» **PROMPT**: Scan the material for "agent". Copy every line it appears in.

» **INPUT DATA**:
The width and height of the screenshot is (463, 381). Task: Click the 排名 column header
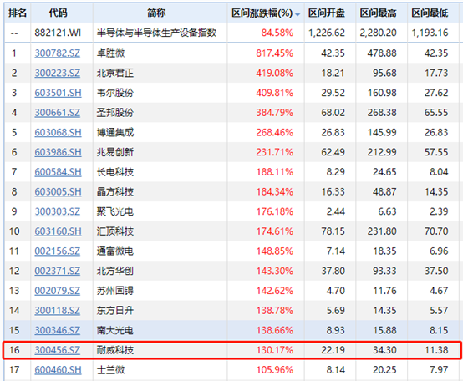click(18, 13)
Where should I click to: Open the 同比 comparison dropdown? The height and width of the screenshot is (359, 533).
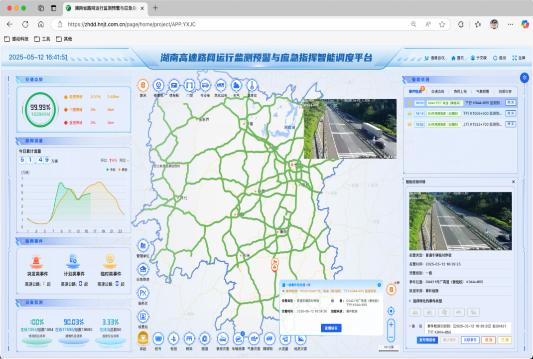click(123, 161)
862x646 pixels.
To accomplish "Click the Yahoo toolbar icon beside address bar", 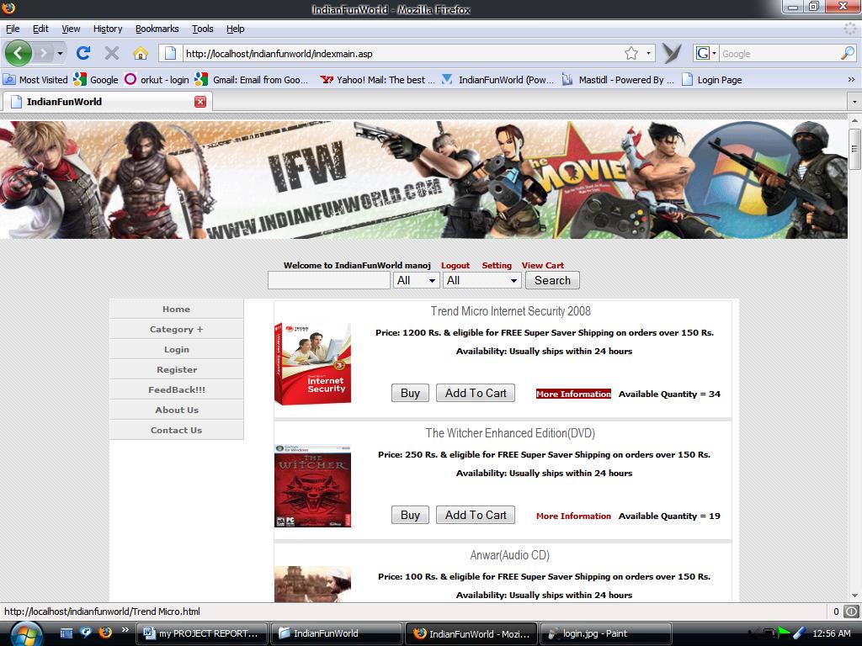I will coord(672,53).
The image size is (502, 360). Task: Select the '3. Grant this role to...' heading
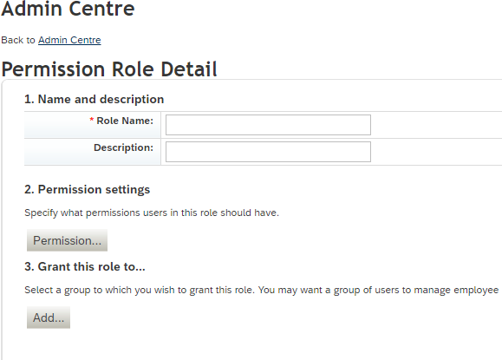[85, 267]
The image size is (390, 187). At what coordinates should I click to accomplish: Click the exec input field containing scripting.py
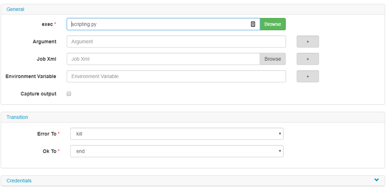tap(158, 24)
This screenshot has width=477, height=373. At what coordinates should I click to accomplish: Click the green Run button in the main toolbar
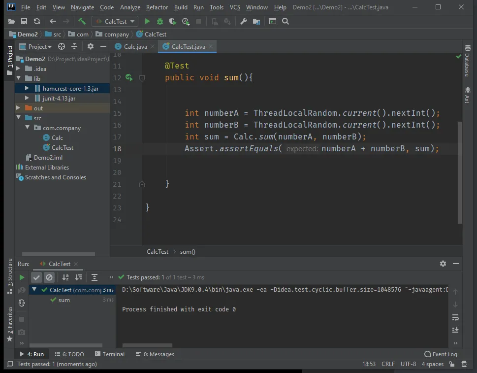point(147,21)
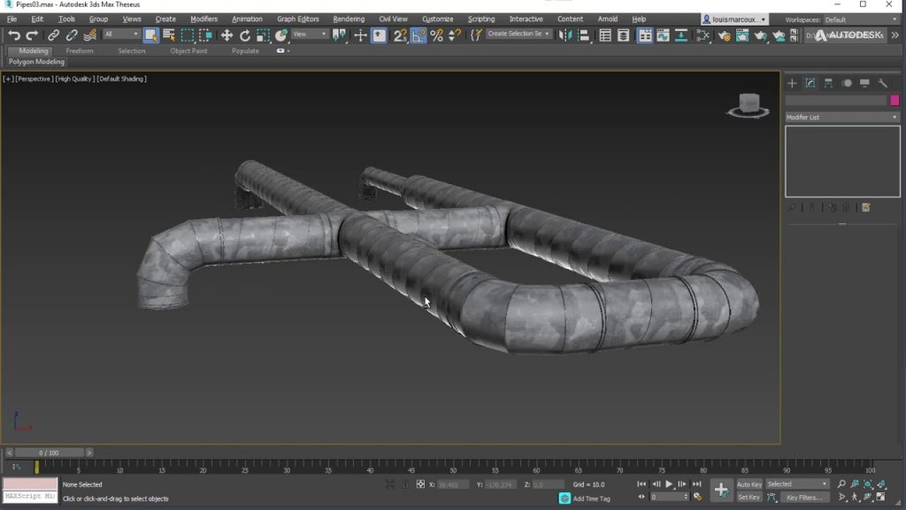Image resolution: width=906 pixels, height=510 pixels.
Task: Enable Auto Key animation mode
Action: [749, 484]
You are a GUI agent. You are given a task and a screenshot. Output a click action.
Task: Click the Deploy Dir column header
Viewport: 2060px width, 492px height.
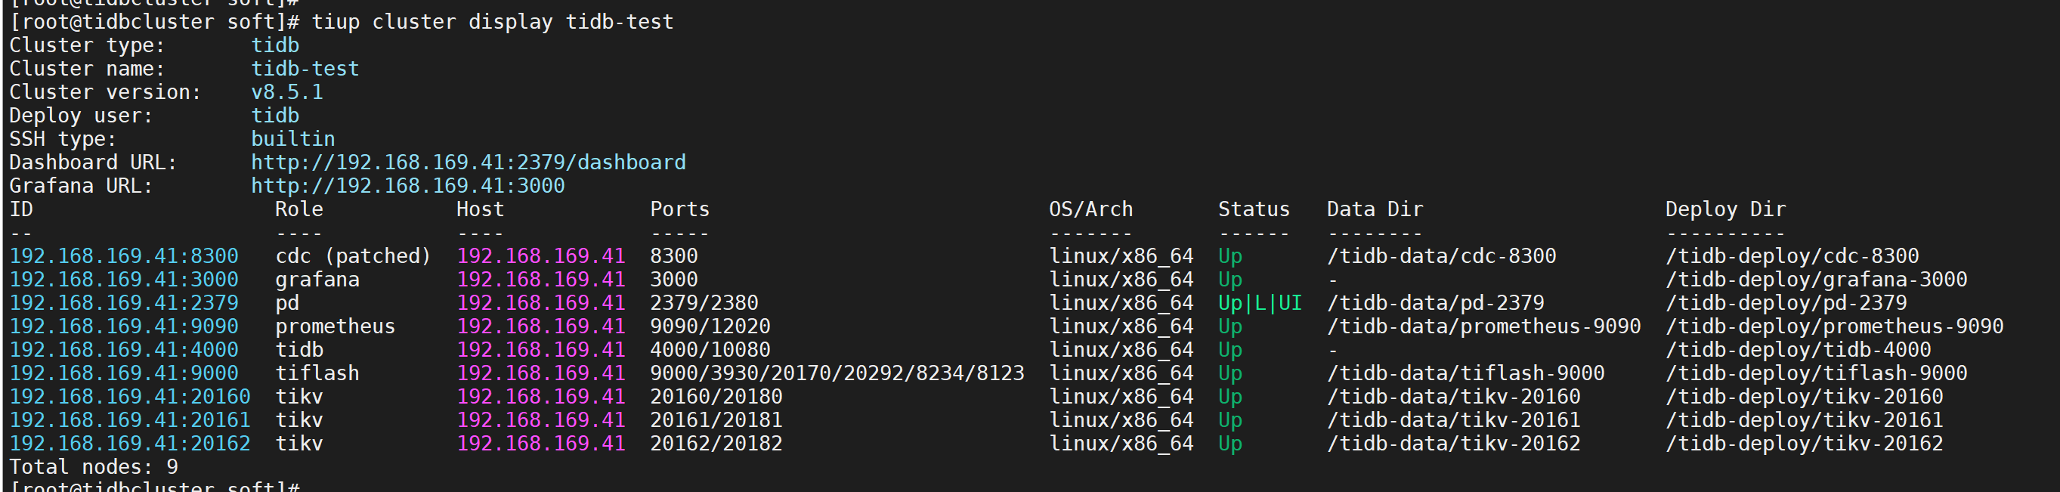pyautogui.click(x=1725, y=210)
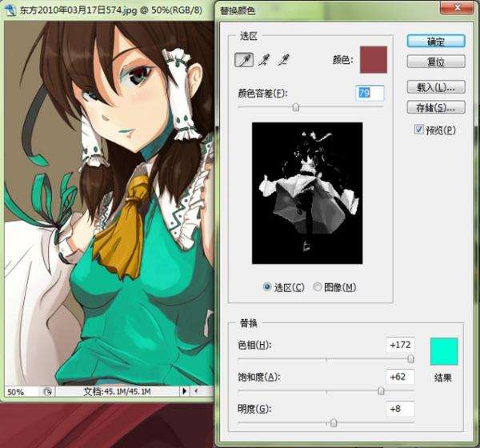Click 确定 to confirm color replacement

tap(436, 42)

...

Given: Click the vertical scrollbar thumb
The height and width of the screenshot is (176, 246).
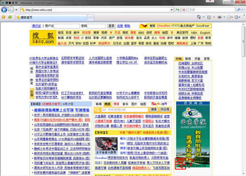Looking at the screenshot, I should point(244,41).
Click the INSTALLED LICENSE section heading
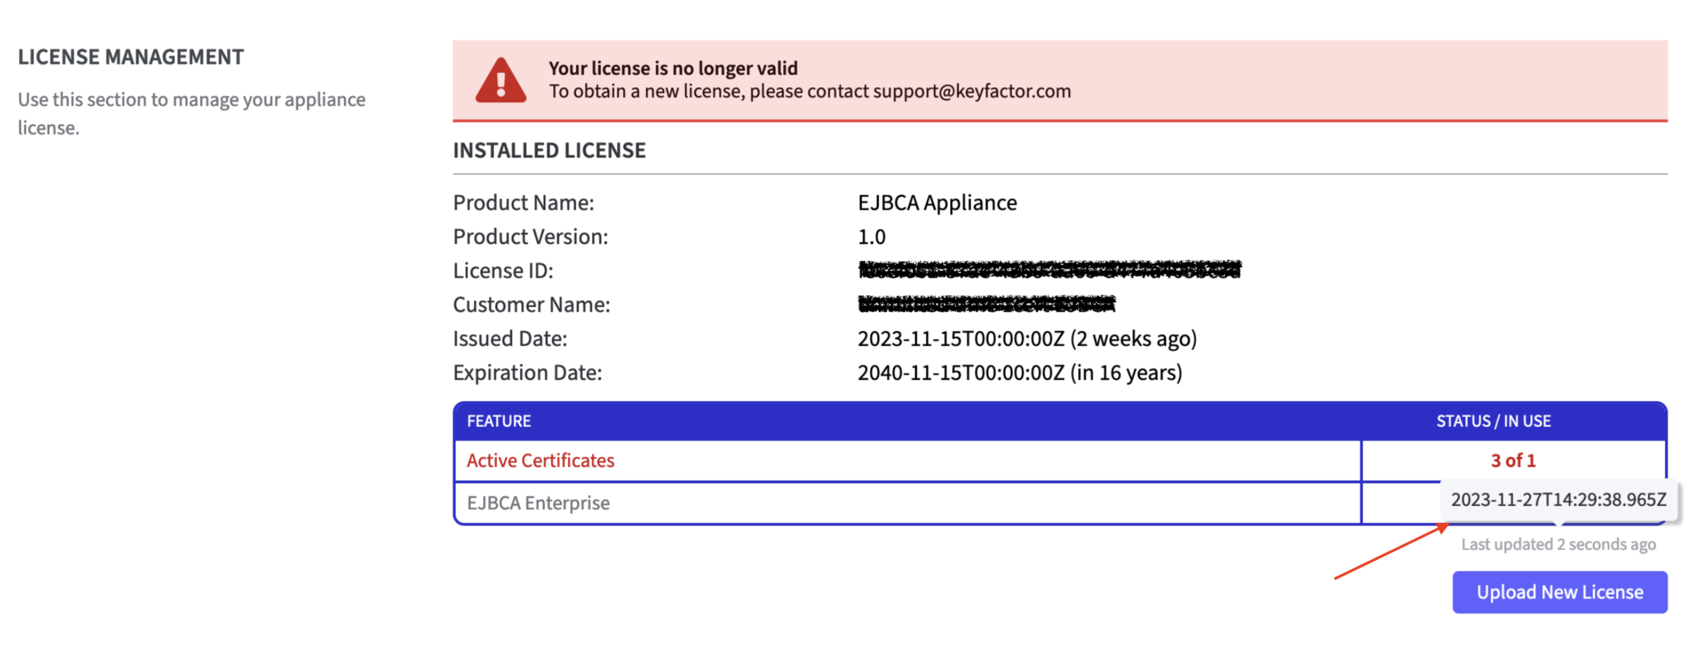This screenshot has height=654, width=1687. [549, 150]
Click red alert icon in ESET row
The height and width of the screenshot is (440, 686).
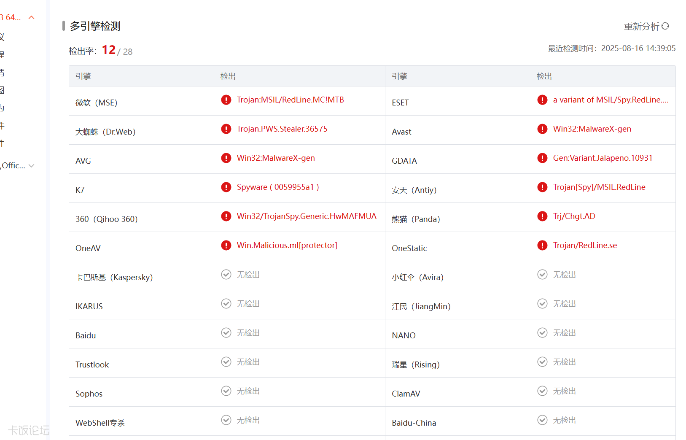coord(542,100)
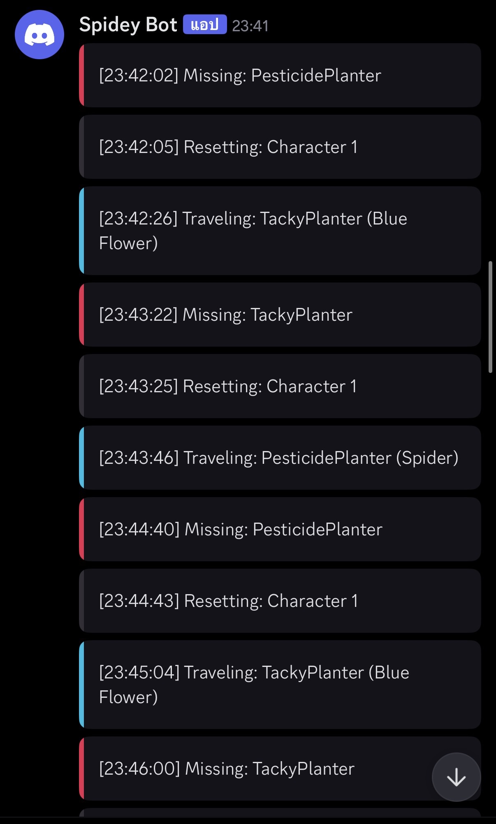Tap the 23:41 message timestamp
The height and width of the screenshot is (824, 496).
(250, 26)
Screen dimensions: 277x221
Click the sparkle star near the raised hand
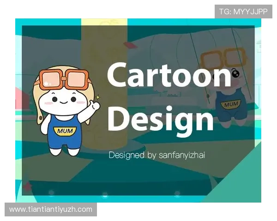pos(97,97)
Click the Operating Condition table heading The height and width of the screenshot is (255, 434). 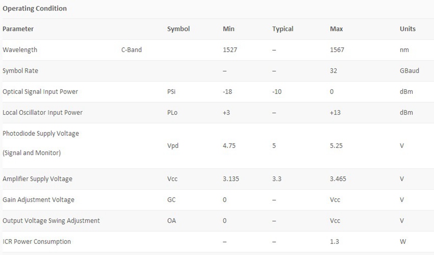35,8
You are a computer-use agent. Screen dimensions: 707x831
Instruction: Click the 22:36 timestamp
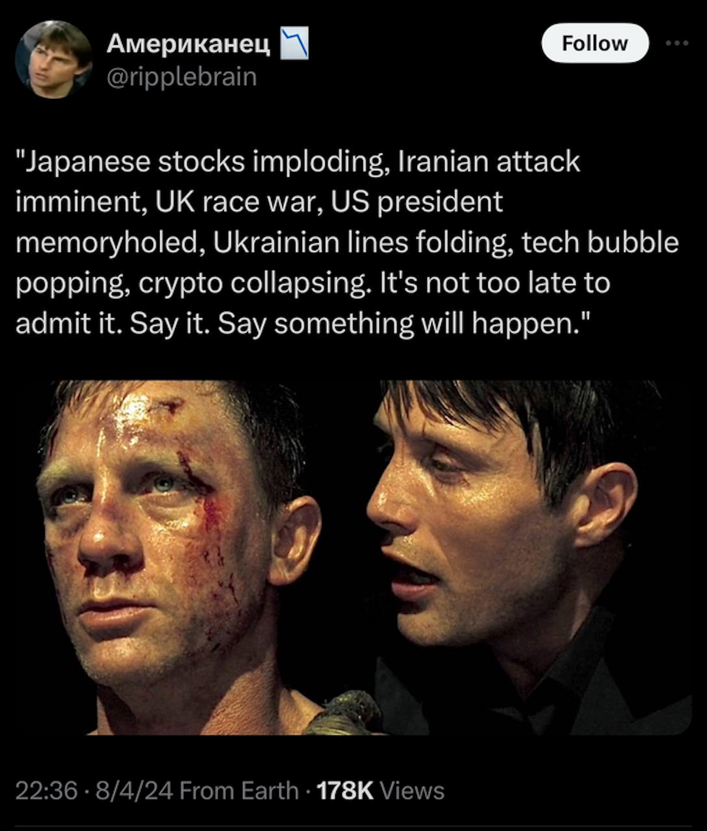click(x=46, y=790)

---

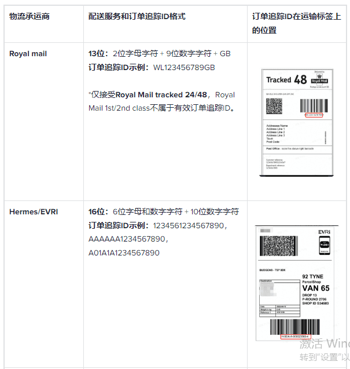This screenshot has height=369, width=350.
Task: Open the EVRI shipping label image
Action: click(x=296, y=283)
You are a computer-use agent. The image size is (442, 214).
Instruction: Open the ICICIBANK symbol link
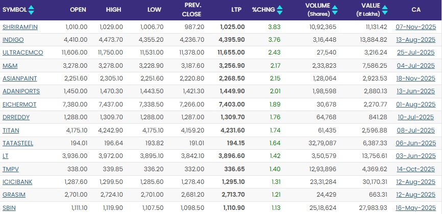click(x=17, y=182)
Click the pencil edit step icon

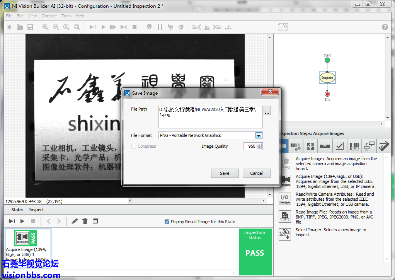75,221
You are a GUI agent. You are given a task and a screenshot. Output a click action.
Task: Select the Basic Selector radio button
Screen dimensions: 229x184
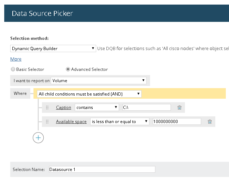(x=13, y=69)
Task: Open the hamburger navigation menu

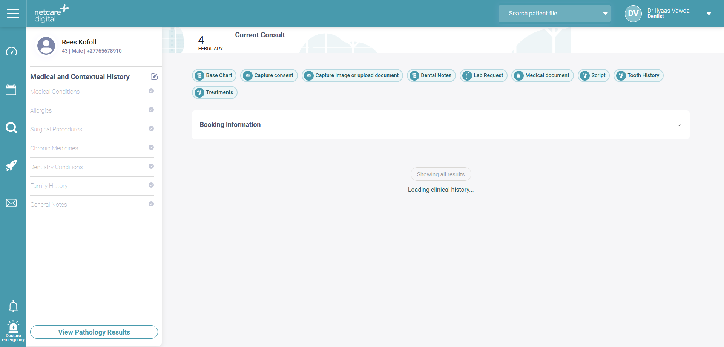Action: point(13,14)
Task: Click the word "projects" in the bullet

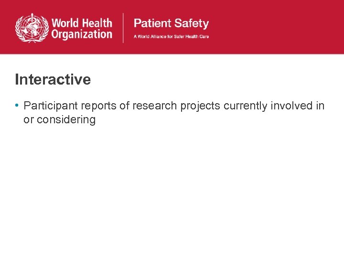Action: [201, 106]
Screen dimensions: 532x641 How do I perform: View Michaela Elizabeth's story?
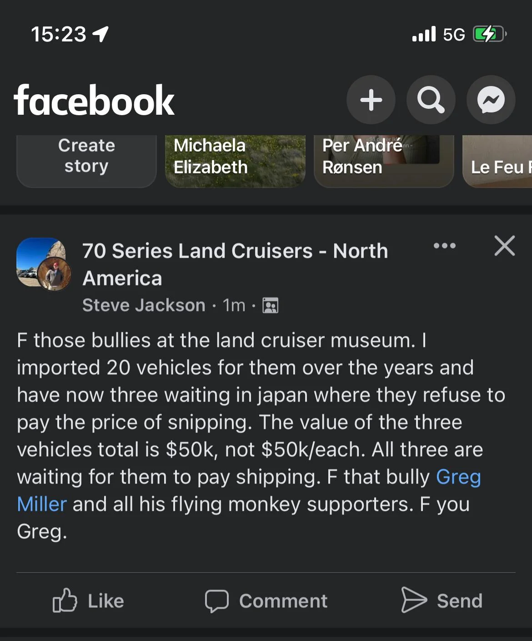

» **EXPECTED ANSWER**:
You are a GUI agent. You are given a task and a screenshot. Output a click action.
You are a computer-use agent. Screen dimensions: 707x831
You are a computer-use agent. The image size is (442, 214).
You are a GUI agent. You are given a task and a screenshot. Output a click action.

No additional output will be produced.